Records from a dataset:
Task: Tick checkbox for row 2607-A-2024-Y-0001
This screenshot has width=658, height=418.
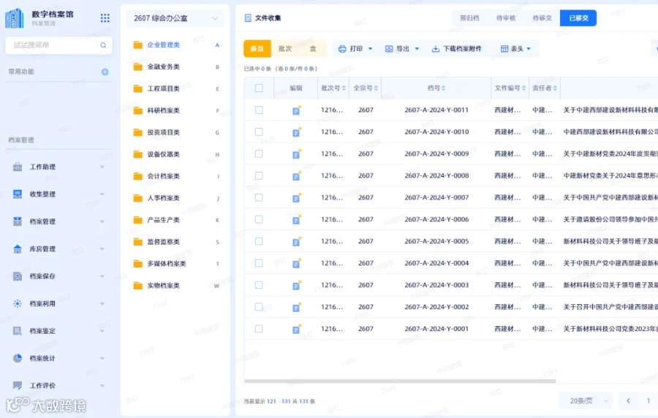Action: click(x=259, y=329)
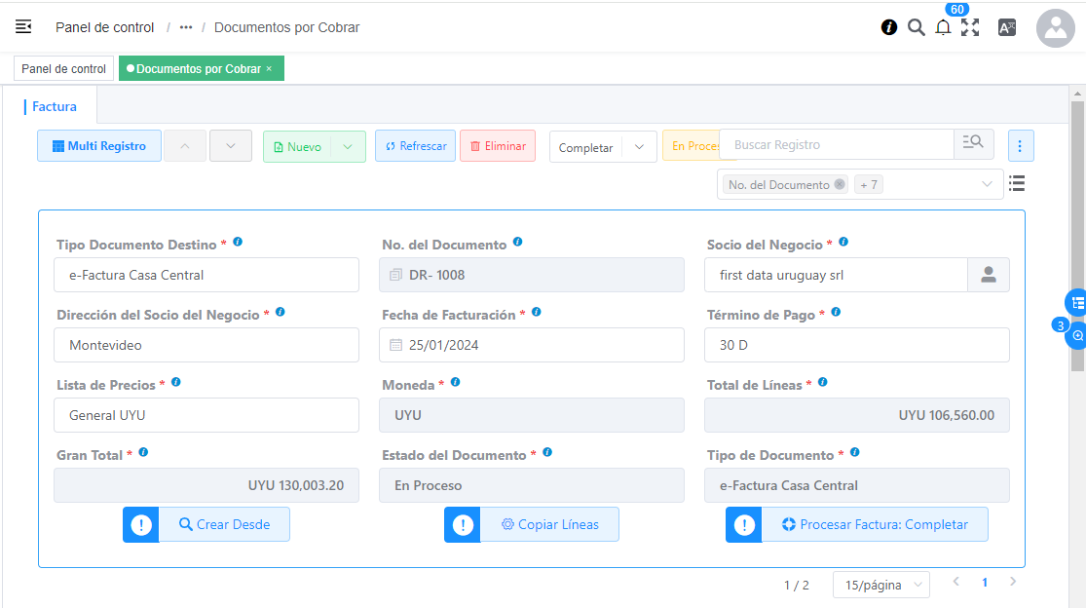Screen dimensions: 1086x608
Task: Toggle the hamburger sidebar menu icon
Action: pyautogui.click(x=23, y=27)
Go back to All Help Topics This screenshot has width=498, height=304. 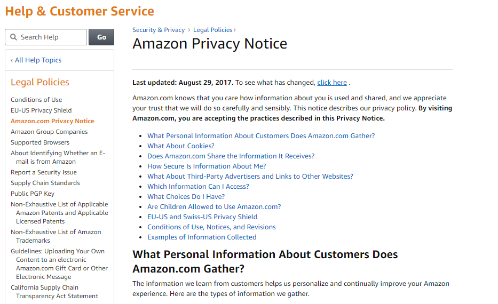tap(36, 60)
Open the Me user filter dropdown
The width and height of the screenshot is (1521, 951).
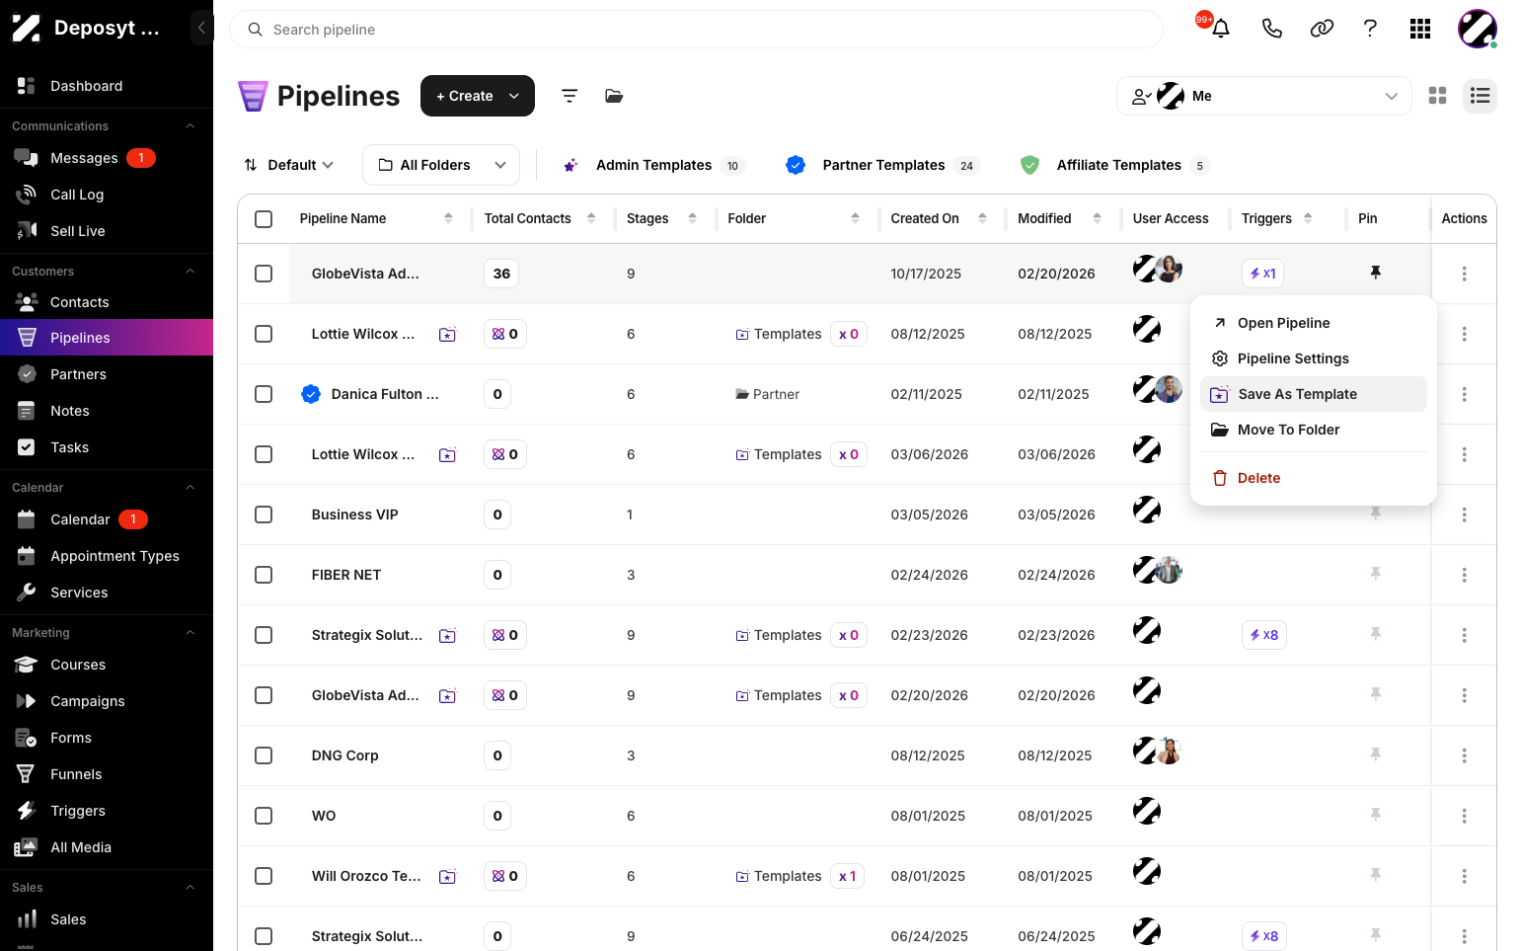(x=1264, y=96)
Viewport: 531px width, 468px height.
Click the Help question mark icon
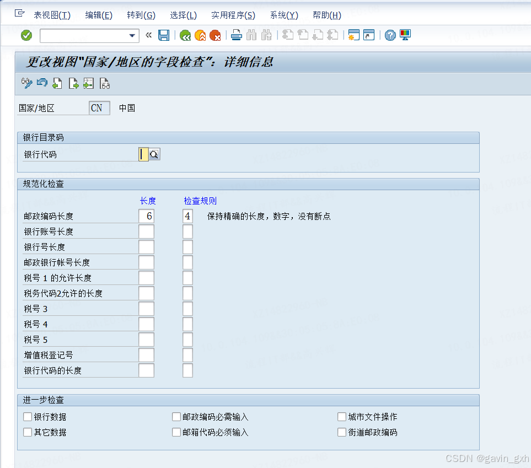click(x=389, y=35)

# [OBJECTIVE]
Please give the lines from the one containing "Viewport: 531px width, 468px height." through the end of the data as a JSON list of strings, one string per line, with blank lines left out. Leave the pictures out of the answer.

# [SOLUTION FOR THIS PROBLEM]
[
  "Viewport: 531px width, 468px height.",
  "Click the Help question mark icon",
  "click(x=389, y=35)"
]